╔══
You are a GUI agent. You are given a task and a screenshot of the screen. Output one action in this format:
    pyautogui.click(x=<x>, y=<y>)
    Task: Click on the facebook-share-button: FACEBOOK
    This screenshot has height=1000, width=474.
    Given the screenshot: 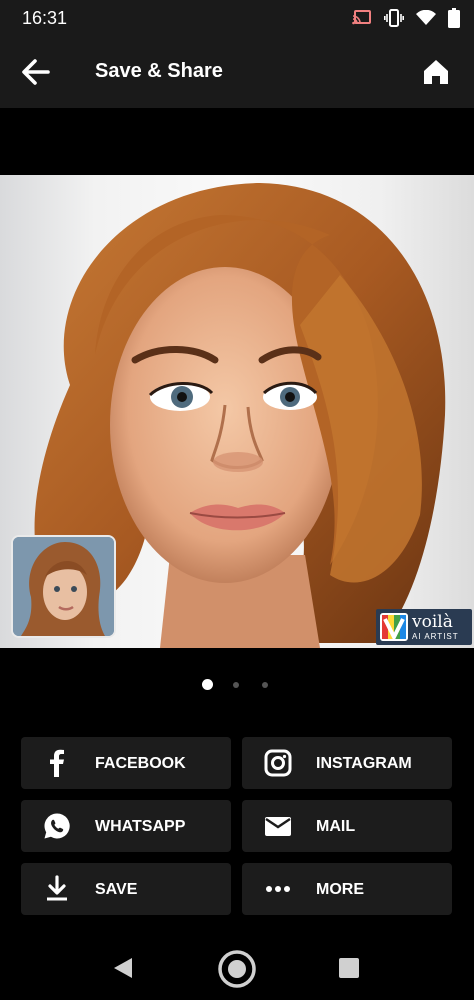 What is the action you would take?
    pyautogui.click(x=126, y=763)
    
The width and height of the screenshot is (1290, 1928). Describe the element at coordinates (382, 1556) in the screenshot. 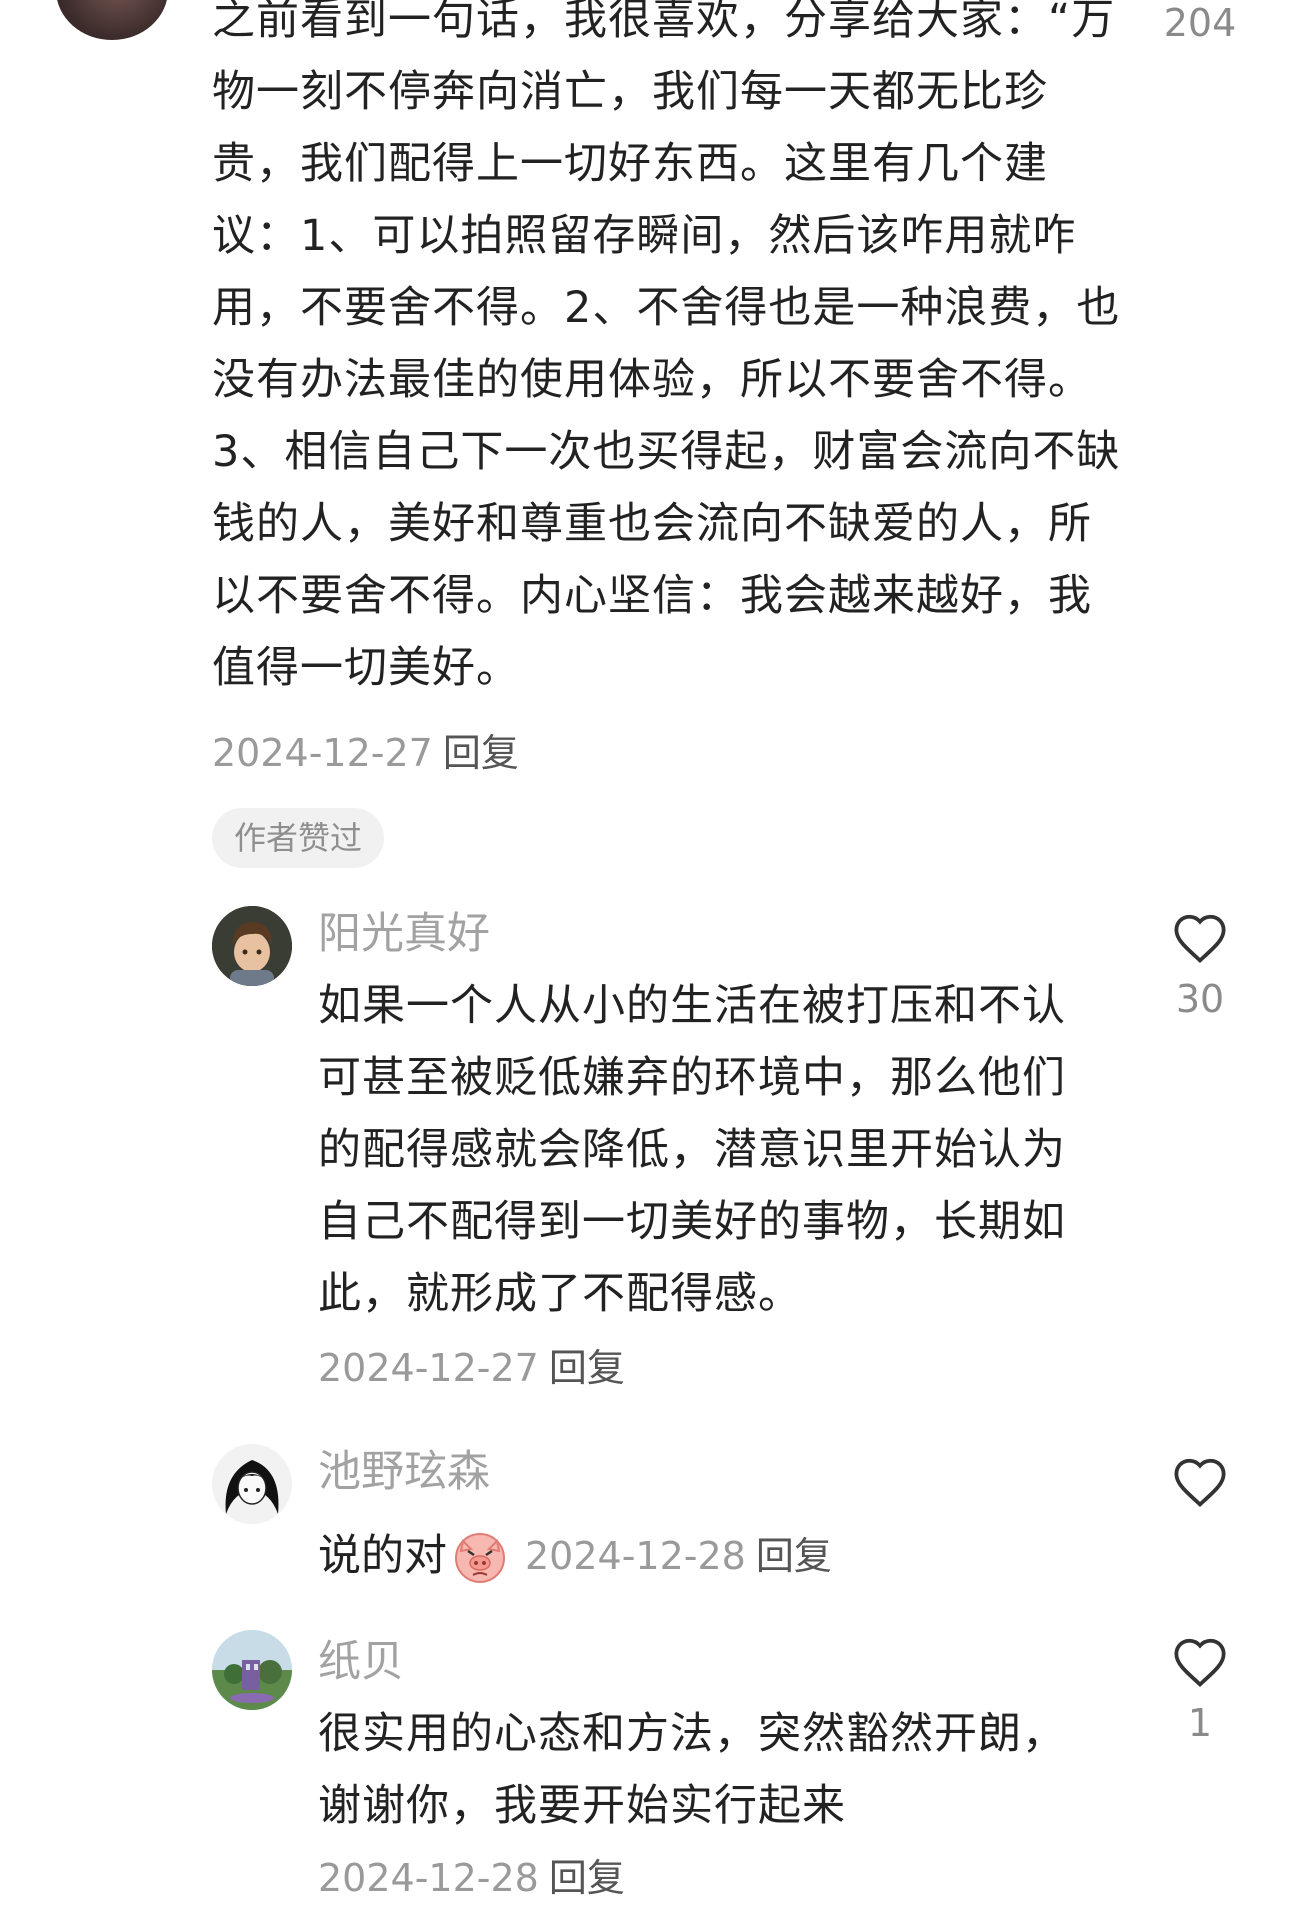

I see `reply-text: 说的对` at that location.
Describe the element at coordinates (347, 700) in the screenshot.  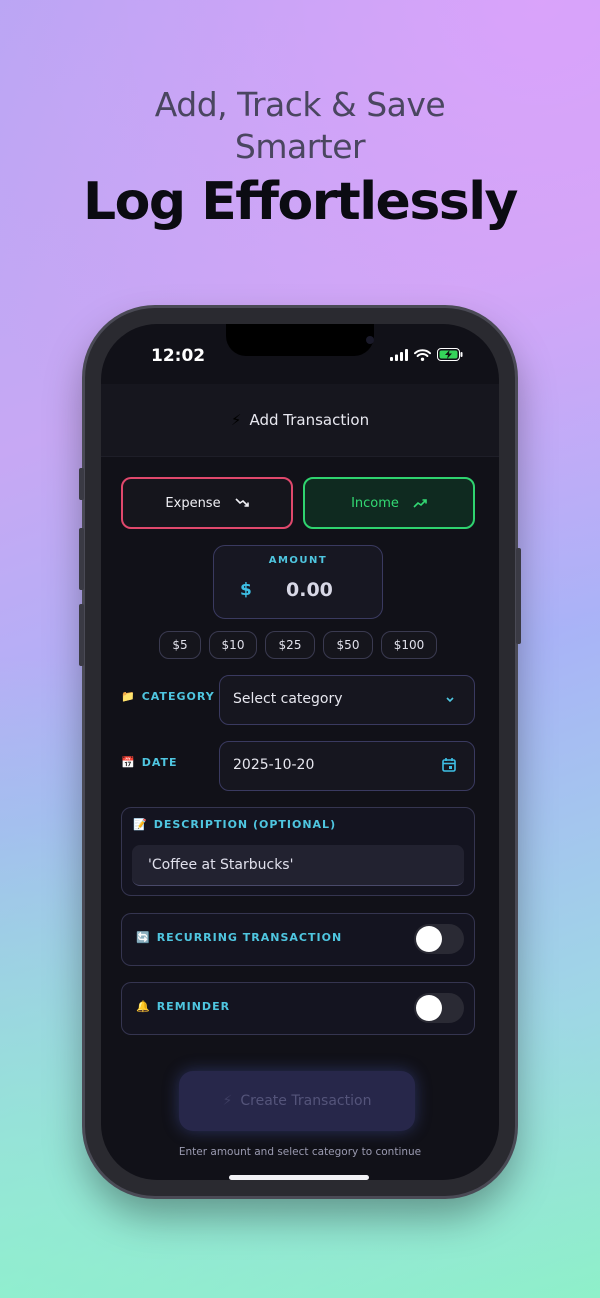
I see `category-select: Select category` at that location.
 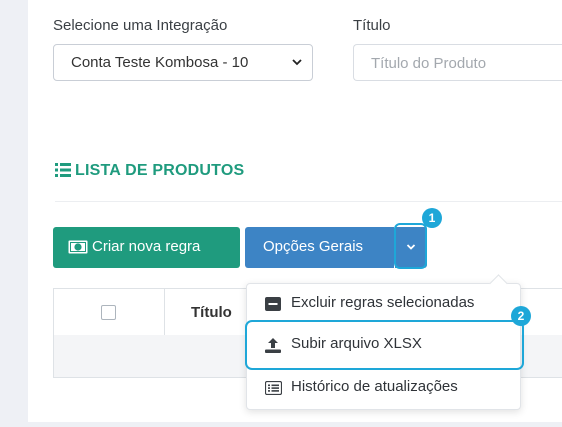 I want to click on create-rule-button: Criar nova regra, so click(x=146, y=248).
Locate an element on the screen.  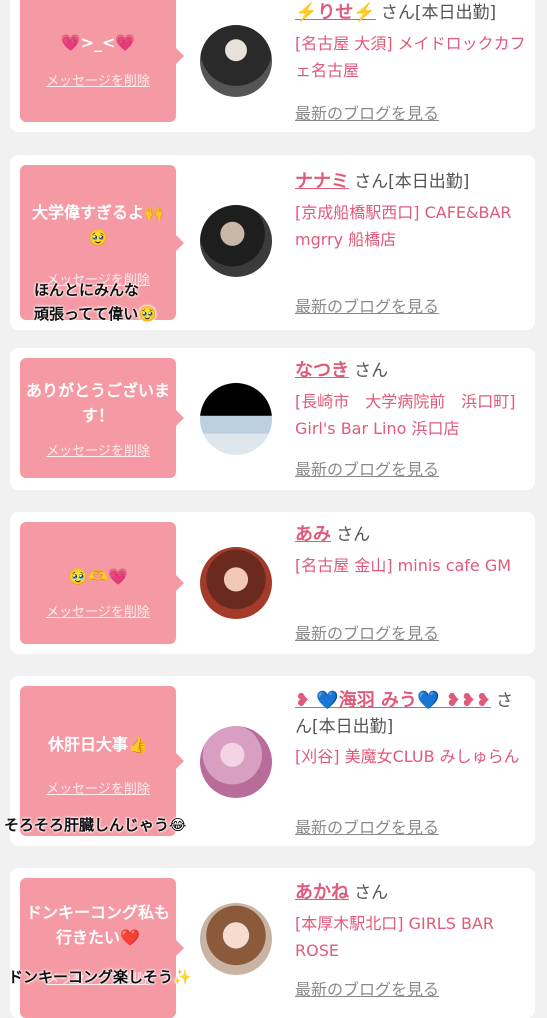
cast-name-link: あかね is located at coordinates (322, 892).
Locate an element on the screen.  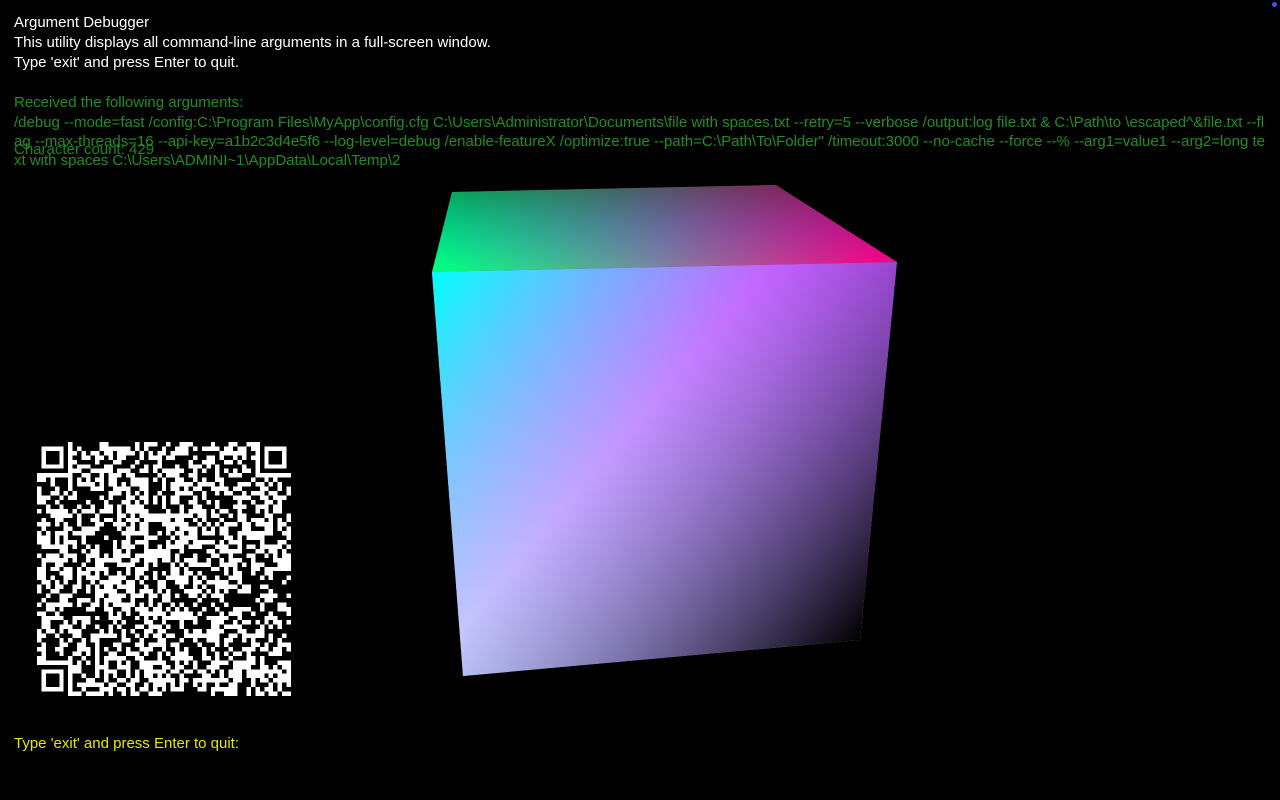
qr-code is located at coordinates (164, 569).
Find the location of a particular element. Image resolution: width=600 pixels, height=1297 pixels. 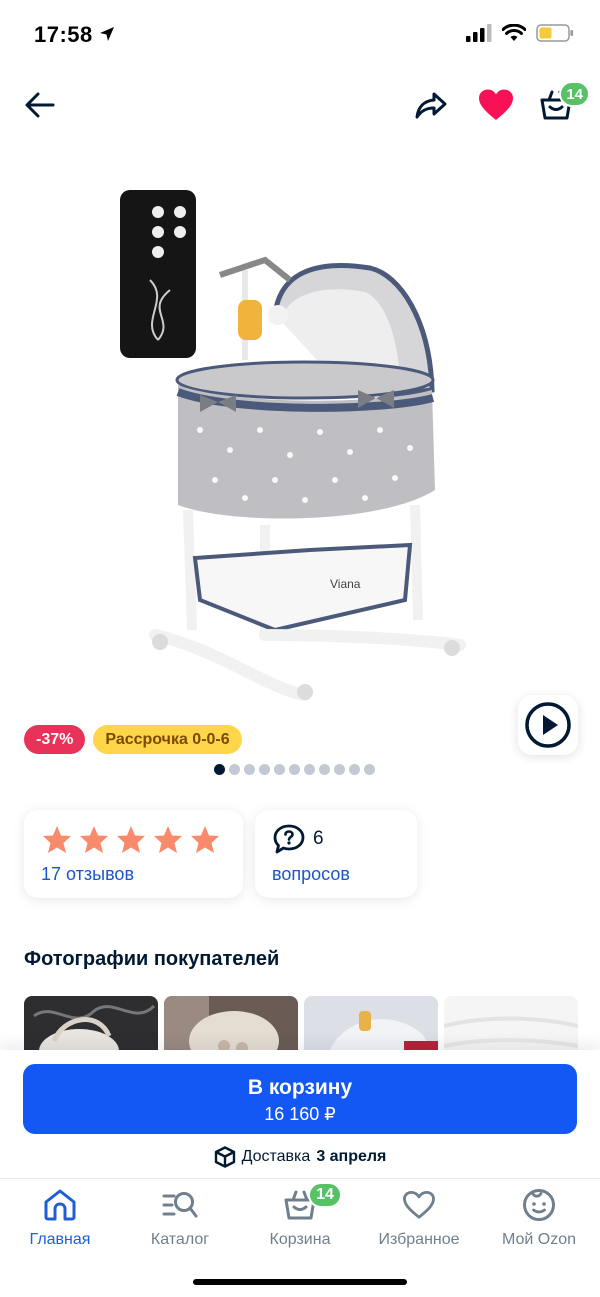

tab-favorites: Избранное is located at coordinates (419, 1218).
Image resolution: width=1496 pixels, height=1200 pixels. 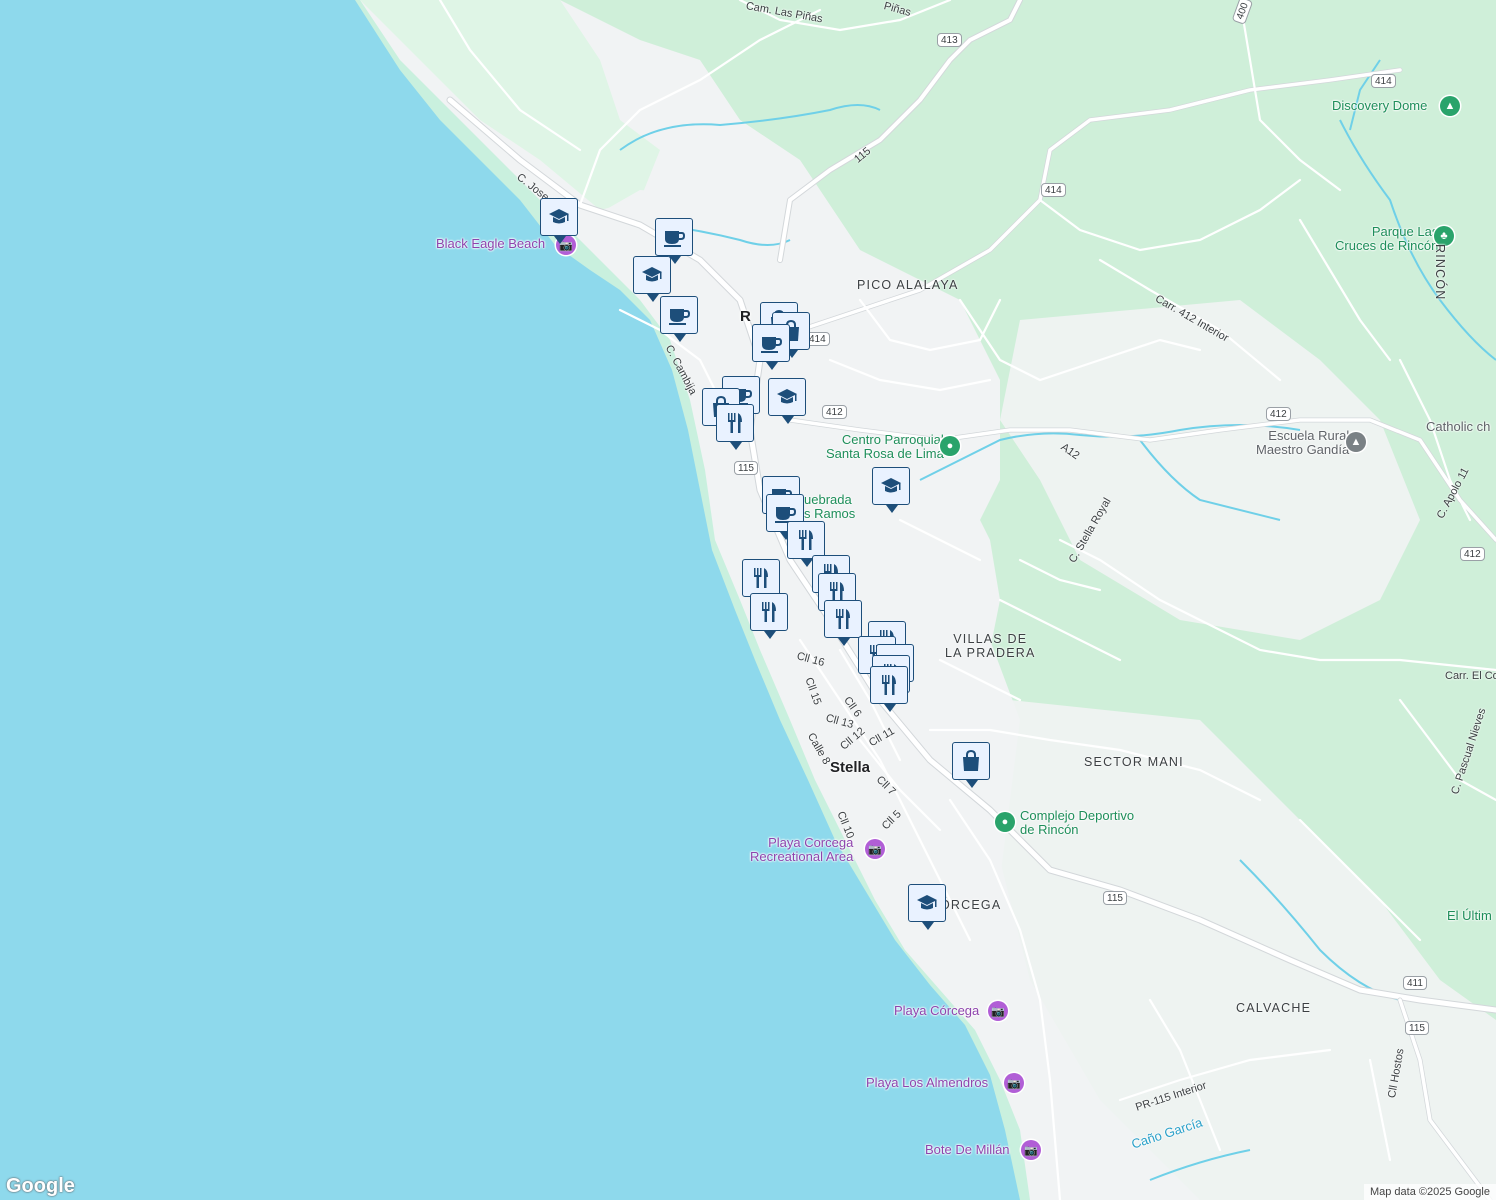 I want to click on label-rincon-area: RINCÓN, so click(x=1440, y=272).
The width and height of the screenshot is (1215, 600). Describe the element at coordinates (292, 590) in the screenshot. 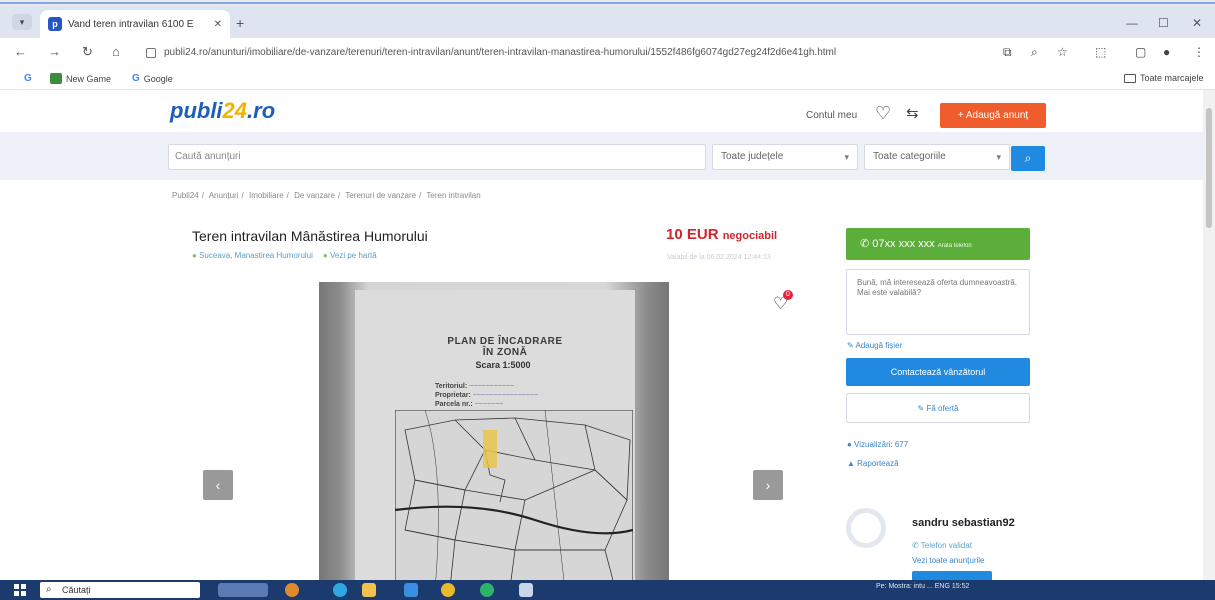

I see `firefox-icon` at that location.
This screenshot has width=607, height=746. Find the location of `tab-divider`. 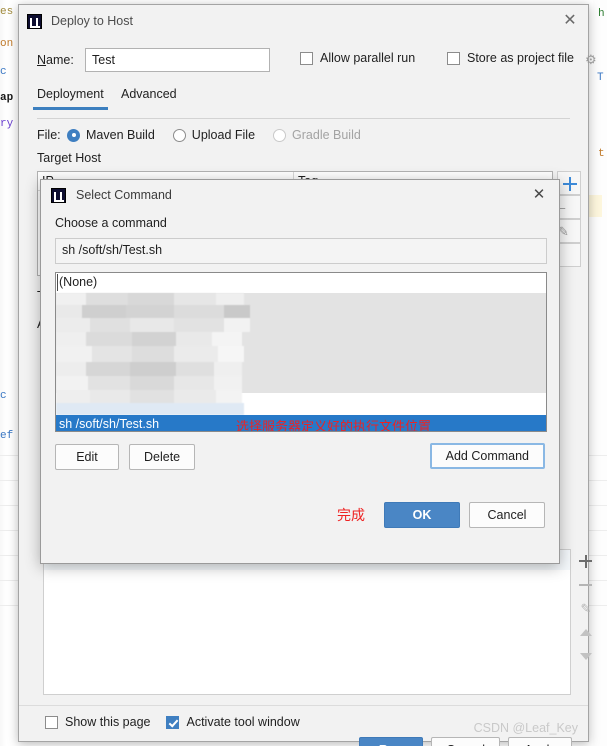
╚══
Rewrite the lines from the start of the records through the line containing "This screenshot has height=1000, width=474." as a numbered list, omitting any blank lines. Include only those lines.

1. You are a GUI agent. You are given a task and a screenshot of the screen. Output one action in this format:
2.     pyautogui.click(x=<x>, y=<y>)
3.     Task: Click on the facebook-share-button: FACEBOOK
4.     This screenshot has height=1000, width=474.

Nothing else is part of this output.